A côté des bâtiments un sondage a amené la découverte d'une grande citerne de 5,70 m de longueur et respectivement 2,30 m et 2 m de largeur pour une profondeur de 2,90 m. Ses murs bâtis en pierre sèche et épais de 30 à 40 cm, sont faits de blocs de taille soigneusement appareillés. Au fond un puisard rectangulaire de 1 m X 0,70 m, plus profond d'1,50 m que la citerne elle-même, descend à 4,40 m au dessous du sol.

 

Labrousse considère que ce "réservoir" plus profond, était déstiné à rassembler les eaux pendant les périodes de sécheresse.

 

Lors de sa découverte, la citerne était entièrement comblée par un amoncellement désordonné de blocs de basalte analogues à ceux employés dans les bâtiments voisins pour les fondations des murs. Cette citerne est la plus grande qui ait été jusqu'ici retrouvée sur le plateau de Gergovie, avec une contenance atteignant 33 m3. Labrousse précise qu'il s'agit bien d'une véritable citerne et non d'un puits alimenté par une nappe souterraine, car le réservoir lui-même, une fois vidé, est demeuré sec jusqu'à la pluie. Une seconde citerne était construite à quelques mètres de celle-ci. Elle avait une contenance de 11 m3.

Grande citerne avec son puisard - Labrousse 1945

Caniveaux

Deux caniveaux ont été reconnus de part et d'autre du dallage qui sépare ces bâtiments. L'un a été suivi sur plus de 11 m et l'autre sur plus de 17 m. La technique de construction est la même pour les deux caniveaux : des dalles latérales verticales et des dalles horizontales de couverture, souvent calées avec des morceaux d'amphores. Le fond de ces caniveaux était fait d'argile.

 

Un autre caniveau plus petit a également était découvert. Il n'a cette fois qu'une longueur de 2,80 m et son fond est dallé, le conduit, lui, ne semble pas avoir était couvert.

Fossés

Caniveau avec couverture le long du dallage.
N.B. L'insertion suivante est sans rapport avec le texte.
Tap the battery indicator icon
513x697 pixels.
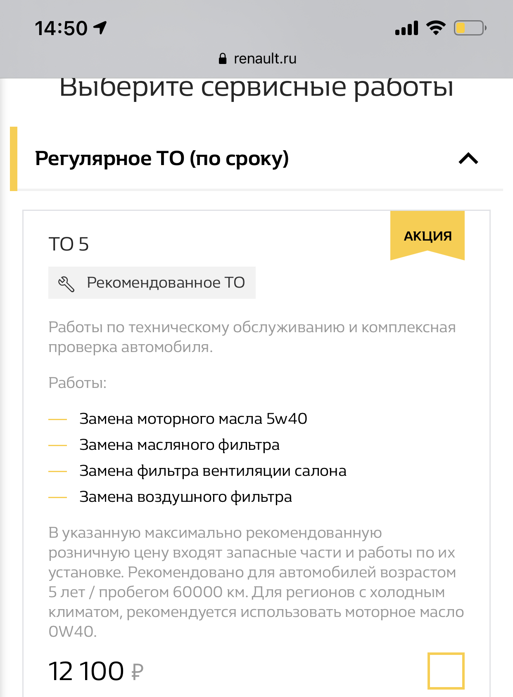point(470,28)
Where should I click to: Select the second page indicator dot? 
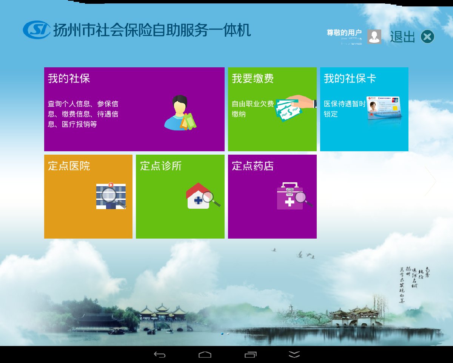pos(228,334)
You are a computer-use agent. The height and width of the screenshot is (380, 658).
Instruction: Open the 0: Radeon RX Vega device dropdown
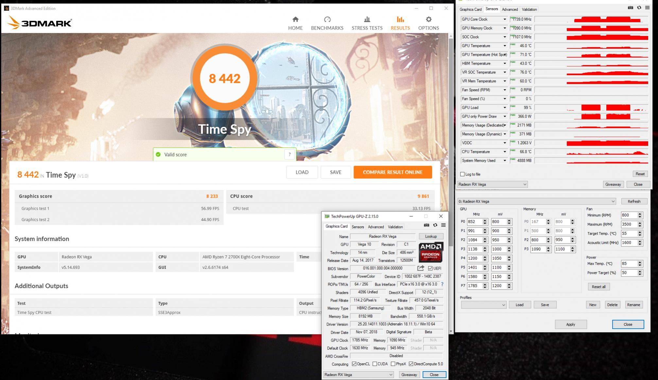pyautogui.click(x=536, y=201)
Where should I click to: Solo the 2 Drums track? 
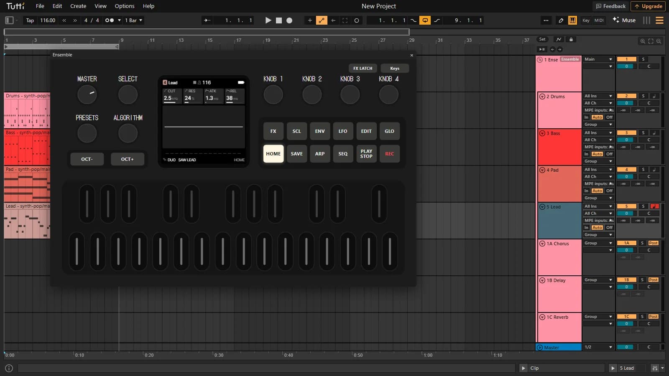tap(643, 96)
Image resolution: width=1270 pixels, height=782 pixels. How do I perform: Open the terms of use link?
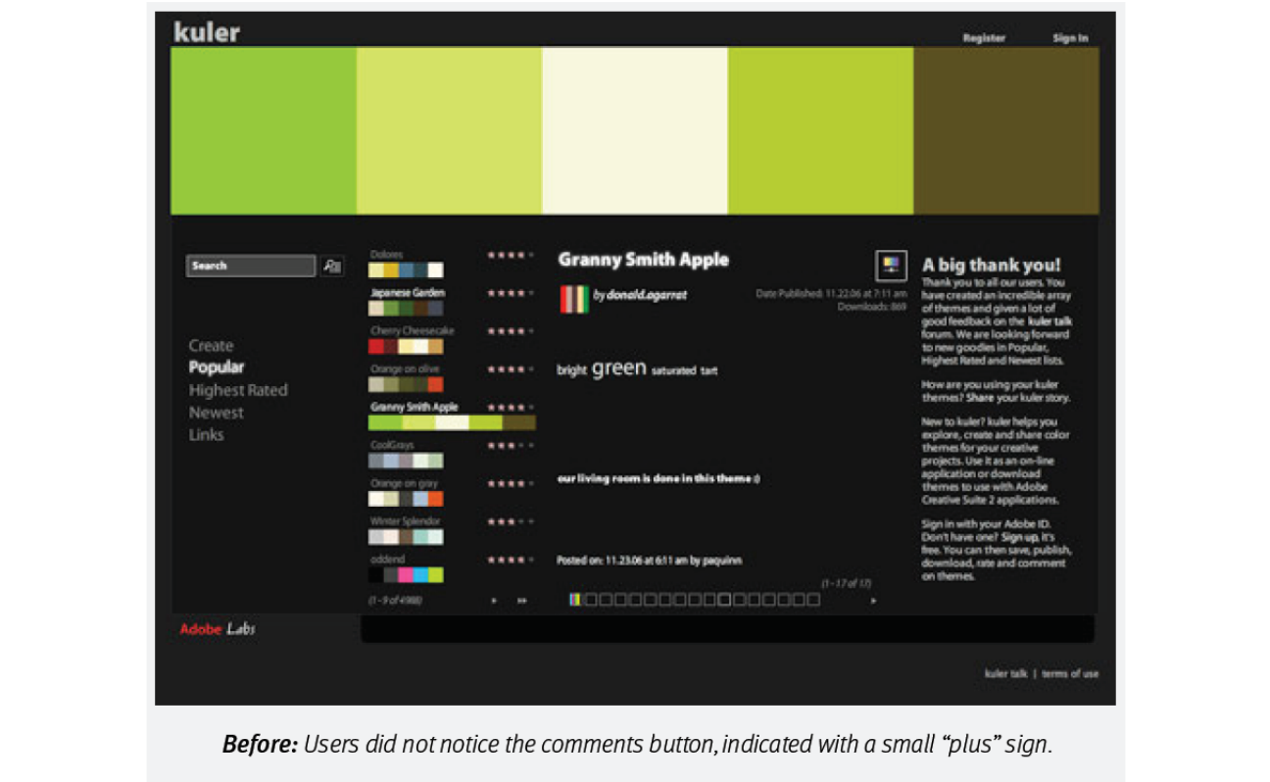pos(1070,674)
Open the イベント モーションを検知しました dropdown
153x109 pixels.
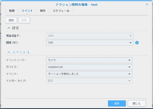[x=89, y=74]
Dans la partie sud-est de la parcelle 883, et assez proche du complexe de bâtiments, est apparu au cours des fouilles de 1945 un systéme de fossés, long de 12,50 m, constitué de trois éléments : un fossé coudé, une cuvette et un long fossé orienté ouest-sud-ouest de 7,70 m.

 

Un abondant mobilier a été collecté dans ces fossés dont 37 monnaies. Toutes à l'exception d'un denier romain de P. Sulla, sont d'origine gauloise. la céramique indigéne est bien représentée avec tous les types communs à Gergovie.

 

Dallages et citerne

Dans la parcelle 882, que Caude Aucler avait sommairement explorée en 1864, neuf sondages ont été effectués pendant les campagnes de 1945 et 1946.

 

Six d'entre eux sont demeurés improductifs, deux ont révélé des dallages et le dernier une nouvelle citerne de 7 m3.

 

Dans les déblais de cette citerne des monnaies gauloises et romaines, des lamelles de plomb avec des inscriptions, des ampoules à parfums et beaucoup d'autres objets dont un peson de balance qui représente une tête d'Amour et qui reste la plus belle pièce de bronze sculpté qui ait été jusqu'ici découvert à Gergovie.